**Task goal:**
Repeat each of the records below word for word, leaving out the pictures.

**Extracted records:**
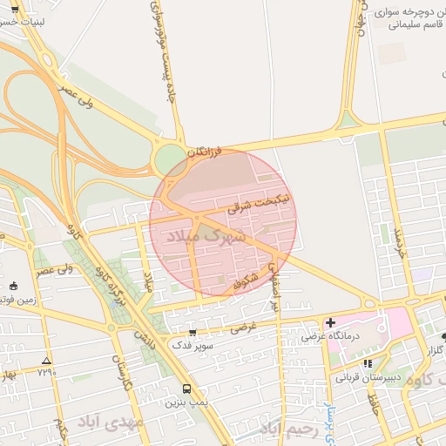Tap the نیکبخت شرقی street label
tap(252, 208)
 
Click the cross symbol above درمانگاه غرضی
tap(330, 323)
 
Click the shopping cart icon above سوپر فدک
tap(193, 332)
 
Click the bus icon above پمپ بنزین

**Answer to this exercise:**
Tap the نیکبخت شرقی street label
tap(252, 208)
 
Click the cross symbol above درمانگاه غرضی
tap(330, 323)
 
Click the shopping cart icon above سوپر فدک
tap(193, 332)
 
Click the bus icon above پمپ بنزین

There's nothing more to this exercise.